Source document |
##############################

Wi-Fi is available to anyone with a compatible radio in range of the transmitter, so it must utilize strong authentication and encryption mechanisms by default. This is the Wi-Fi paradox.
The history of wireless security
Wi-Fi security has evolved significantly from the early days of Wired Equivalent Privacy (WEP). If your organization is still using WEP, stop reading this article now and go fix your wireless.
Wi-Fi Protected Access (WPA) was rushed out to replace the issues in WEP, but used Temporal Key Integrity Protocol (TKIP) encryption, which had its own set of issues. It was still much improved over WEP, but it was just a stopgap solution made to run on existing hardware until WPA2 could be adopted.
WPA2 replaced TKIP with a much stronger AES encryption protocol that makes cracking it a formidable task. Brute forcing an eight-character WPA2 key on three NVIDIA 980 GPUs would take almost 96 days, for example. An eight-character NT LAN Manager hash would take around two minutes and thirty seconds on the same system.
WPA2 effectively fixed the encryption issues that plagued earlier attempts at producing secure wireless protocols. The weakness in WPA2 now involves how well the authentication was implemented.
WPA2 supports multiple authentication mechanisms, including the popular pre-shared key (WPA2-PSK) that most people are using on their home wireless routers. WPA2 tried to address bad implementation practices by requiring a minimum of an eight-character password. It didn't stop people from using simple dictionary words as their passwords. This is why you can see hundreds of videos about cracking WPA2-PSK on YouTube. They do not brute force the passwords because it would take too long. They run an old-fashioned dictionary attack against the weak passwords.
WPA2-PSK can be configured to use a password of up to 63 characters, which should be secure enough for any organization to adopt. However, it turns out that is not the case. The reason has to do with the management of WPA2-PSKs.
An employee that leaves the organization may know the pre-shared key and have kept a copy. A user can find the pre-shared key stored in Windows just by going into the wireless configuration. This could also allow a hacker that has compromised the user's machine through a phishing attack to retrieve the key. A lost or stolen laptop could also expose the pre-shared key. All of these potential scenarios could be managed through changing the pre-shared key. The problem is that almost no one follows this practice because it is too time-consuming to reconfigure all of the necessary devices.
Smaller organizations may be able to manage the process of changing WPA2-PSKs, but larger organizations will face significant hurdles.

##############################

Stored data entries
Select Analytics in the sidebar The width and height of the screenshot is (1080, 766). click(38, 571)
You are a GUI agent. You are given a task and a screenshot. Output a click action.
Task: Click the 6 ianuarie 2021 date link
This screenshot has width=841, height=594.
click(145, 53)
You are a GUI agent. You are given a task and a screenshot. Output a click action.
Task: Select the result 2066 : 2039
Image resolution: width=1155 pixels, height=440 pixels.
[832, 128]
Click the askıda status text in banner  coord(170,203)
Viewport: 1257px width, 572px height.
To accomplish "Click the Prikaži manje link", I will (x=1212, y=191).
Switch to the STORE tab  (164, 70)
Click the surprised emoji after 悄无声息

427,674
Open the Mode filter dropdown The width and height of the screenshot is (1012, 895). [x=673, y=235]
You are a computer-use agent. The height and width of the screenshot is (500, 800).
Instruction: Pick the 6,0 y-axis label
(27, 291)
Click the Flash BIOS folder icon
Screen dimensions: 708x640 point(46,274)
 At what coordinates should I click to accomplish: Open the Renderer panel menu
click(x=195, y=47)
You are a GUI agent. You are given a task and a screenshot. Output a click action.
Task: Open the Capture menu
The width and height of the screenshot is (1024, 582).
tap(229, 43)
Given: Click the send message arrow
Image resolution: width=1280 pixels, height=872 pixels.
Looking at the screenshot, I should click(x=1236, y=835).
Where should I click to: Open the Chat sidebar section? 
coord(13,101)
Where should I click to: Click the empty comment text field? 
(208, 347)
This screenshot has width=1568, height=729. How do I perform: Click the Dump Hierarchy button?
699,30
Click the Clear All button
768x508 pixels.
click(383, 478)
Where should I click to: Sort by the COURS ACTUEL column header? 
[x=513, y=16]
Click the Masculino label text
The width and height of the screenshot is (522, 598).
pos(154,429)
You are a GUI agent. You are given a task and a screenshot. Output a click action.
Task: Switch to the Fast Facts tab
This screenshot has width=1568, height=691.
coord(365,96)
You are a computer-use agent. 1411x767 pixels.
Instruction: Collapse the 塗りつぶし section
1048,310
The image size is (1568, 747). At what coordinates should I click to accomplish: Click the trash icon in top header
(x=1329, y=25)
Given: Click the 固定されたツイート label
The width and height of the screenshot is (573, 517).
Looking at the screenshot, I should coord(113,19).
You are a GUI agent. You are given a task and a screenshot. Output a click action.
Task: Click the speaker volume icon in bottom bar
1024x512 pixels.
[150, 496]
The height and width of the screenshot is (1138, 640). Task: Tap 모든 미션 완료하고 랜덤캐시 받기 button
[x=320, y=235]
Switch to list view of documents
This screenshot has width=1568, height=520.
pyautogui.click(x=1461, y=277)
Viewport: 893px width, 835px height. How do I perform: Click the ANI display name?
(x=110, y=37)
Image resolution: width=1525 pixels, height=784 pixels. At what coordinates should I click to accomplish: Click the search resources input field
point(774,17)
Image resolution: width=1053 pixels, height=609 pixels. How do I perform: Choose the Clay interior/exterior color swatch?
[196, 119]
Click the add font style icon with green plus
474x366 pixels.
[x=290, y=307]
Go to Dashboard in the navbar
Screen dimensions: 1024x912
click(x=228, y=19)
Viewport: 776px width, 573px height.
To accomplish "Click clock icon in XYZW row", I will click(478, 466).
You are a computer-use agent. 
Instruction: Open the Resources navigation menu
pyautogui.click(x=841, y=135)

##############################

What the exercise asks | Output verbatim the passage of the Wi-Fi security article starting with "WPA2 supports multiple" and going on through "the weak passwords.". Rely solely on the Wi-Fi security article for your answers.

Written solution |
WPA2 supports multiple authentication mechanisms, including the popular pre-shared key (WPA2-PSK) that most people are using on their home wireless routers. WPA2 tried to address bad implementation practices by requiring a minimum of an eight-character password. It didn't stop people from using simple dictionary words as their passwords. This is why you can see hundreds of videos about cracking WPA2-PSK on YouTube. They do not brute force the passwords because it would take too long. They run an old-fashioned dictionary attack against the weak passwords.